Yazar M., Basat S. O., Bicer A., Yazar S. K., Guven E., Kuvat S. V., ...More

JOURNAL OF CRANIOFACIAL SURGERY, vol.23, no.5, pp.1414-1417, 2012 (SCI-Expanded) identifier identifier identifier

  • Publication Type: Article / Article
  • Volume: 23 Issue: 5
  • Publication Date: 2012
  • Doi Number: 10.1097/scs.0b013e31824f65ae
  • Journal Indexes: Science Citation Index Expanded (SCI-EXPANDED), Scopus
  • Page Numbers: pp.1414-1417
  • Istanbul University Affiliated: Yes


An oversized aural concha plays a significant role in prominent ear deformities and should be taken into consideration during preoperative examination. In the current study, we present a procedure known as the conchal sliding technique as an alternative to more disruptive methods. Twenty-four patients (9 females and 15 males; 47 ears in total) underwent a conchal sliding procedure between 2006 and 2010. During the surgery, a wide subperichondrial dissection is performed after a posterior elliptical incision. After the concha is exposed as a hemisphere, it is split along its long axis to reveal the medial and lateral cartilage segments. These segments are gently scrolled upon each other. Transposition of the lateral segment posteriorly to the medial segment replaces the whole ear toward the posterior direction. Three mattress sutures (4-0 polypropylene) reliably secure the repositioned and setback conchal bowl.
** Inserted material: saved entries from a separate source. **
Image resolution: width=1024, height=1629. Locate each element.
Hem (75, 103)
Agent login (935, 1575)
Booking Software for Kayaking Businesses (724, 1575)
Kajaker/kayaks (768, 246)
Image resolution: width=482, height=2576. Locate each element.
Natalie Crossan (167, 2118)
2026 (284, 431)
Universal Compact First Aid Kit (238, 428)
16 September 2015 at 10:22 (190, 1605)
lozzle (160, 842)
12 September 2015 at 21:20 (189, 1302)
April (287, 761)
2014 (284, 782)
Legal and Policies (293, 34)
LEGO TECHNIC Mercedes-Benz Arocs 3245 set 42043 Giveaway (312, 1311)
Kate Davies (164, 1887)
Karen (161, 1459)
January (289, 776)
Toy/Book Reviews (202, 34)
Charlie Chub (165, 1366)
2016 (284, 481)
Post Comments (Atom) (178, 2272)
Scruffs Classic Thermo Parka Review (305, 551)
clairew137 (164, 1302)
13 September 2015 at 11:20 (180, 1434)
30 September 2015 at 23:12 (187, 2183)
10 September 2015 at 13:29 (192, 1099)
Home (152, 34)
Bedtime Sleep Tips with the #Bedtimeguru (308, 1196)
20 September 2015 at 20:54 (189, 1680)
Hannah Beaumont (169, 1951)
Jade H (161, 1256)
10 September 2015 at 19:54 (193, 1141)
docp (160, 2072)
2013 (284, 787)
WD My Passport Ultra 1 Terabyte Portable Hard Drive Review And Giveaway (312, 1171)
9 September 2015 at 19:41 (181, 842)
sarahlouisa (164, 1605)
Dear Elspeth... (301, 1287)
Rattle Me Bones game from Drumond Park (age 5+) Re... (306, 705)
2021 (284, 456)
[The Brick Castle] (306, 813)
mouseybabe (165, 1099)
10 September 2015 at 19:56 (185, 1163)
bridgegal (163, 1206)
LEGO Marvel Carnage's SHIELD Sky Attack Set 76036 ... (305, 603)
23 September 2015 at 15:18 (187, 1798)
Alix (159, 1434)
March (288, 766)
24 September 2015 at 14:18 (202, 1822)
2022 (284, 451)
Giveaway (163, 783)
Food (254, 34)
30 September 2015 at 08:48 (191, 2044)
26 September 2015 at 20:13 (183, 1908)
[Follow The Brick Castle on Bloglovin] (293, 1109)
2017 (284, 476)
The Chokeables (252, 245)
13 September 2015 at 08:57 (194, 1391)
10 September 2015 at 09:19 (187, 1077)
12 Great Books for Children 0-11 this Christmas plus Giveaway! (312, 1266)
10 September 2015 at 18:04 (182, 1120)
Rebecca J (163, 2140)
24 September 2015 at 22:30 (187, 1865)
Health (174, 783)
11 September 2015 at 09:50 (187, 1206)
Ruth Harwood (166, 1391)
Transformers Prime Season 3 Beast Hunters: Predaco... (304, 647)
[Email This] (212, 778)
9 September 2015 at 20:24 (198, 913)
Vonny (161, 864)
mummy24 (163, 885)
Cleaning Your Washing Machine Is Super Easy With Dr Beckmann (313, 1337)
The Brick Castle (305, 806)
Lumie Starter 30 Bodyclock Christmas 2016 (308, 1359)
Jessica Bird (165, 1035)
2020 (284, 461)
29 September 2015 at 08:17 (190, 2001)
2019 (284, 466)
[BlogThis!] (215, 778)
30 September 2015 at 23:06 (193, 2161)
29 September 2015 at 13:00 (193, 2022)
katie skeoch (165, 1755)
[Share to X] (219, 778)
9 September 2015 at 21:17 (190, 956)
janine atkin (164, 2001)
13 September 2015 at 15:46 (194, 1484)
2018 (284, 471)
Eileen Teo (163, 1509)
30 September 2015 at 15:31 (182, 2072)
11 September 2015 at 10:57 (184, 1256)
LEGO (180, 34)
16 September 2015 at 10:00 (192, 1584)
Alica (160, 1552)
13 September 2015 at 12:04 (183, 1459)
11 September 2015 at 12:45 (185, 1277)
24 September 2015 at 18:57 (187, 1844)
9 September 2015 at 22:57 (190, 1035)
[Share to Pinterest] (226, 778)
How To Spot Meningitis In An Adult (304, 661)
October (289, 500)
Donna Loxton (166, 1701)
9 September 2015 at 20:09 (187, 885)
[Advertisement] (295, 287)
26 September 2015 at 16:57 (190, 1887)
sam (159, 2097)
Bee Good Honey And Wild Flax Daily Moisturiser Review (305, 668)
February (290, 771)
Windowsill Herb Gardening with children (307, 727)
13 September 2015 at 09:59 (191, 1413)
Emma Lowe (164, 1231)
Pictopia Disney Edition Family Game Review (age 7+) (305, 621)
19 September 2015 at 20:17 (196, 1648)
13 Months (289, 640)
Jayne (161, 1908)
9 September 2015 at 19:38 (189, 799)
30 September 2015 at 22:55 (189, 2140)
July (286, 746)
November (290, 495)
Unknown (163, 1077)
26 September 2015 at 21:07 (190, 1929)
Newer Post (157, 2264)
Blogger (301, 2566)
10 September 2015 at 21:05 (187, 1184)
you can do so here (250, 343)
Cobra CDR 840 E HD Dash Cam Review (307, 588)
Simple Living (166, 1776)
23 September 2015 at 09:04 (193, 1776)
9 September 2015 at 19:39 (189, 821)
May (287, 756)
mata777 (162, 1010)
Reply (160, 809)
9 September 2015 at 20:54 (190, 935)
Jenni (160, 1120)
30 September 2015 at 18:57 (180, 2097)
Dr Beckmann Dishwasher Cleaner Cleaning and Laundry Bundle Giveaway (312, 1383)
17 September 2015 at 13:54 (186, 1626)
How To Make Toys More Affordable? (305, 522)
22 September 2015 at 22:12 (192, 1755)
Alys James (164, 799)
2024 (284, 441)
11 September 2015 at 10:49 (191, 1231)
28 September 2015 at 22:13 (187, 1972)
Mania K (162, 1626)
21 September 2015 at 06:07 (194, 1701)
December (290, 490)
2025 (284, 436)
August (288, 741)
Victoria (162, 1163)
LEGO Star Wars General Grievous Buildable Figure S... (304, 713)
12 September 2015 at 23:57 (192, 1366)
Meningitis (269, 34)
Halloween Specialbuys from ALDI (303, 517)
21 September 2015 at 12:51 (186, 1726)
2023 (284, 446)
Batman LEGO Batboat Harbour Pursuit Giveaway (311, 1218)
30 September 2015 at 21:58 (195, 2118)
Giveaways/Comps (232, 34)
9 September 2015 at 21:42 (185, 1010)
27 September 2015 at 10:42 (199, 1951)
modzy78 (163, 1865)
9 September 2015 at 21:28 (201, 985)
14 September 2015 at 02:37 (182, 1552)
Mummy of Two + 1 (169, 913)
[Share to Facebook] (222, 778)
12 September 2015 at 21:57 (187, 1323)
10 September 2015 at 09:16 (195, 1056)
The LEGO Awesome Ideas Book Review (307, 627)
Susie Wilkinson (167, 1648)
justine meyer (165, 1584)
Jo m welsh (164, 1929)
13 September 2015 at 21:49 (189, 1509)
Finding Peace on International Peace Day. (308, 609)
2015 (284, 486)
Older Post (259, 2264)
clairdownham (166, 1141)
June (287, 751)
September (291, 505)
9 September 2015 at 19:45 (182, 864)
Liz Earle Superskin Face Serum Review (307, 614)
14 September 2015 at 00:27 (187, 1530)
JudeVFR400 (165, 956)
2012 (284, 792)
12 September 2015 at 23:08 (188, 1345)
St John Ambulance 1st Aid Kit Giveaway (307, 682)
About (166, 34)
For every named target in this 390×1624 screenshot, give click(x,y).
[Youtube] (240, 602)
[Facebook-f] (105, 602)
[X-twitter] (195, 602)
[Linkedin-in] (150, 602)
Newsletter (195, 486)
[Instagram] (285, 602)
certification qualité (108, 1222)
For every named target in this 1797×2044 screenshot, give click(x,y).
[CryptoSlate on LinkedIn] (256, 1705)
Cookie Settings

If needed, an antihelix can be formed using neoconchal-scaphal mattress sutures. Median follow-up period was 24.3 months (range, 6-48 mo). A unilateral hematoma developed in 1 patient and an anterior step deformity occurred in another. No recurrence, infection, necrosis of the skin, distortion of the auditory canal, or formation of keloid was observed in any of the patients. The median cephaloauricular angle was measured as 46 degrees before the surgery and 26 degrees after the surgery, whereas the distance between the helix and the mastoid was 23 mm before the surgery and 11 mm after the surgery. All the patients were satisfied with the results. This technique provides stable and natural results by creating a safe neoconchal complex. It may be a safe and reliable solution to an oversized aural concha, enabling natural-looking and positive cosmetic results.